The Windows 8 version had support for touch controls, keyboard and mouse, and a gaming controller. The game could also cloud save to a linked account, such as Game Center on iOS or Xbox Live on Windows.

==Plot==

Buck Crosshaw, a lone, and amnesiac outlaw, awakens in the Arizona desert and heads west in search for the nearest settlement. Approaching a ranch, he witnesses a group of bandits raiding the property. Buck fends off the bandits and is compensated with an Azteca. As he rides away, Buck's memory is suddenly triggered and he recalls his wife being mysteriously killed. Unsettled, Buck heads to the town of Socorro to drink and repress any memories of his wife.

Upon arrival to Socorro, the sheriff recognizes Buck as an outlaw and holds him at gunpoint, accusing him of murder which further stimulates Buck's memory. A band of raiders suddenly arrive to pillage the town, and Buck helps the sheriff to defend the town, for which the Sheriff releases him. Buck decides to visit his wife's grave to recall his memory. At the graveyard, Buck witnesses a group of grave robbers digging up and stealing his wife's corpse, prompting Buck to investigate into her death. He follows the robbers discovers them to be part of a larger gang of ruthless outlaws and criminals. After killing several gang leaders and encountering nightcrawlers, witches, and werewolves, a mysterious monster hunter known as the Exorcist confronts Buck and reveals the true nature of the gang.

The Exorcist explains that the outlaw gang is a secretive cult fixated on performing a ritual to summon demonic and supernatural entities into the world, including the devil himself. In addition, Buck's wife was also a powerful witch in the cult, and Buck shot and seemingly murdered her after realizing her evil intentions. The Exorcist reveals that his wife survived, and that he needs Buck's help in preventing her from conducting the ritual.

Initially discouraged, Buck starts drinking but later but overhears and follows some gang cultists to an abandoned mining town.
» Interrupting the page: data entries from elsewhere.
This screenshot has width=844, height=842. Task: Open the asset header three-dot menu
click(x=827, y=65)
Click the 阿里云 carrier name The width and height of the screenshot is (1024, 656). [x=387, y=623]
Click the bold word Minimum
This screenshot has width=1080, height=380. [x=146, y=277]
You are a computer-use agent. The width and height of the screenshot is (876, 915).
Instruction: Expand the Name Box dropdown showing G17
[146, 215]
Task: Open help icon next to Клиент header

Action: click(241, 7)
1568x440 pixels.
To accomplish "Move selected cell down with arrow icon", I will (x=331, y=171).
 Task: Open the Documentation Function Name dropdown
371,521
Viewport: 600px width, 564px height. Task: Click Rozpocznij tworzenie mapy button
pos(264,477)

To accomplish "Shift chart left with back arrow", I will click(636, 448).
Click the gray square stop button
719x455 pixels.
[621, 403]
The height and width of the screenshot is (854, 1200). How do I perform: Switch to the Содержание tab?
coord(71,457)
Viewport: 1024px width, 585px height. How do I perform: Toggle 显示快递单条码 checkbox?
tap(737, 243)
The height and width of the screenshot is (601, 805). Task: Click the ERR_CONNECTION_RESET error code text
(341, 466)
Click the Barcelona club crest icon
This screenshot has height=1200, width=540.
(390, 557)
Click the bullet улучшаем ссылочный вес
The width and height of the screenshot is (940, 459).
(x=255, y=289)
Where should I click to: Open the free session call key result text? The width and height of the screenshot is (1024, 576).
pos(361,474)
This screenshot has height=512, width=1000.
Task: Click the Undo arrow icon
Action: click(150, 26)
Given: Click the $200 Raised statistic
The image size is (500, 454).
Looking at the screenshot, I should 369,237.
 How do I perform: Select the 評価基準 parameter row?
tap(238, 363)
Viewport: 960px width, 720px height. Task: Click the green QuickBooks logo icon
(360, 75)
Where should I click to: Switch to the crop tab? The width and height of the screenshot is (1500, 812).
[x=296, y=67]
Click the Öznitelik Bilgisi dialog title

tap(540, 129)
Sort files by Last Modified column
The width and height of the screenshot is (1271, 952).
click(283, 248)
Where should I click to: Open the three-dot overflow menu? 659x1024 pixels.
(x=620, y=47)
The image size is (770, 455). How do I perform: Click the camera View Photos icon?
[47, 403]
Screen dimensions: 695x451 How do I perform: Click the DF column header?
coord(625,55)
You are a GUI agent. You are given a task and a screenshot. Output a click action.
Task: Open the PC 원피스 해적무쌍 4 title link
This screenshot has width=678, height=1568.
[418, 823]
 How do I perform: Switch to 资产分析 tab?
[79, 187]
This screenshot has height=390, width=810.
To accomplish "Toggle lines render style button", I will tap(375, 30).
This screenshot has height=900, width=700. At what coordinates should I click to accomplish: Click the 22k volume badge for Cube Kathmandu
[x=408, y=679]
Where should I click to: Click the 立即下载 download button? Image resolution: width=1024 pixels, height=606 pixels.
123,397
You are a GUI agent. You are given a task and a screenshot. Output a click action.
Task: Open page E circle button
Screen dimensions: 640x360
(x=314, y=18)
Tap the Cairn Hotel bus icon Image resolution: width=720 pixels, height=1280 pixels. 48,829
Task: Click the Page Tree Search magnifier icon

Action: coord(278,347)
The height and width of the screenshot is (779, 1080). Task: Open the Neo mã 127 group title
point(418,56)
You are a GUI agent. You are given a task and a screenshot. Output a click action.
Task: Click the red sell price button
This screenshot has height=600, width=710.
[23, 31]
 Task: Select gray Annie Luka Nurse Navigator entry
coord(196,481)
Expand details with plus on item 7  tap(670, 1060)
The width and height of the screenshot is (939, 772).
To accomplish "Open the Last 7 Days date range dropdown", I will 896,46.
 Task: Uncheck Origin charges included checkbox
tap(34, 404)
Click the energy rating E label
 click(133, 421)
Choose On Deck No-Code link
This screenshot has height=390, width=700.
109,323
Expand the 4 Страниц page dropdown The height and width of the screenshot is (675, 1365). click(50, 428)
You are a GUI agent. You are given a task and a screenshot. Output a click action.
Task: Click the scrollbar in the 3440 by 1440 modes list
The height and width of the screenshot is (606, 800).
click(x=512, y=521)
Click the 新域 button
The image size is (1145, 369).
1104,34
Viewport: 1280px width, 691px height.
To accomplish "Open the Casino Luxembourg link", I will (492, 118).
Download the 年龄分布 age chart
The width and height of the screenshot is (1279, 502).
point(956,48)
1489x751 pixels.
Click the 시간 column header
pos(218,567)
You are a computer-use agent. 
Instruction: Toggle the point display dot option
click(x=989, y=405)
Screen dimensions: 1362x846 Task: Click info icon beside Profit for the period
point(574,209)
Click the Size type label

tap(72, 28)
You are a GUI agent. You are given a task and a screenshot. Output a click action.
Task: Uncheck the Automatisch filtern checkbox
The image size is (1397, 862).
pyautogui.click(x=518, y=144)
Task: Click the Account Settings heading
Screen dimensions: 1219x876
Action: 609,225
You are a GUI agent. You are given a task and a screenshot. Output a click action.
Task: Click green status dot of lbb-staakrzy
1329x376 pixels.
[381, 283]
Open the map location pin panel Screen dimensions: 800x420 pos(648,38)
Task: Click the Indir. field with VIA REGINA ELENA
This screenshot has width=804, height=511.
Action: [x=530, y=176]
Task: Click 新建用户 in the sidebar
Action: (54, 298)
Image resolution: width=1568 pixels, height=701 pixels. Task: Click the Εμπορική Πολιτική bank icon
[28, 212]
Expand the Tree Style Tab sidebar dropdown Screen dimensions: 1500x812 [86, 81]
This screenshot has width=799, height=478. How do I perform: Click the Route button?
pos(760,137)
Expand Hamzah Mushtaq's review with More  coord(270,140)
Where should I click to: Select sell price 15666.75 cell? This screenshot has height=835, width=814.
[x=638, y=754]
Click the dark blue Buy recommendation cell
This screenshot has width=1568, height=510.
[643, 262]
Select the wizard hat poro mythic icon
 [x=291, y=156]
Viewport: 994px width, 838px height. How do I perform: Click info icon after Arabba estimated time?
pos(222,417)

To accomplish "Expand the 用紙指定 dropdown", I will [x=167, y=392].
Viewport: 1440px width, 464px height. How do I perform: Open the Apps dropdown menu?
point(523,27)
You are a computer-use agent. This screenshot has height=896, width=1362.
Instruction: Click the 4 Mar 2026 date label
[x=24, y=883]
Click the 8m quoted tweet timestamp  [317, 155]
After defeating the outlaws, Buck enters the mine and confronts his wife. She reveals that Buck never reciprocated her love for him, and that she had to create love elixirs with “dark magic” for his affection, where her obsession with witchcraft first developed. The Exorcist suddenly arrives and impales the witch before she fatally wounds him. Buck fights the witch and overcomes her, but then succumbs to a wound from her ritual knife.

Buck awakens in a mystic, supernatural dimension facing the devil as a shadowed incarnation of Buck himself. The devil reveals that he possessed Buck’s body to kill his wife to instigate the events leading to the ritual. With the aid of the Exorcist’s spirit, Buck fights and defeats the devil. Buck emerges from the mine and buries the Exorcist’s body, vowing to rid the land of the remaining demonic entities.

== Reception ==
Six-Guns received mixed reviews, scoring a 59 on Metacritic. Many critics praised the graphics and audio of the game, but criticized the repetitive and simple gameplay.

Some also felt that the controls were poor on touchscreen devices.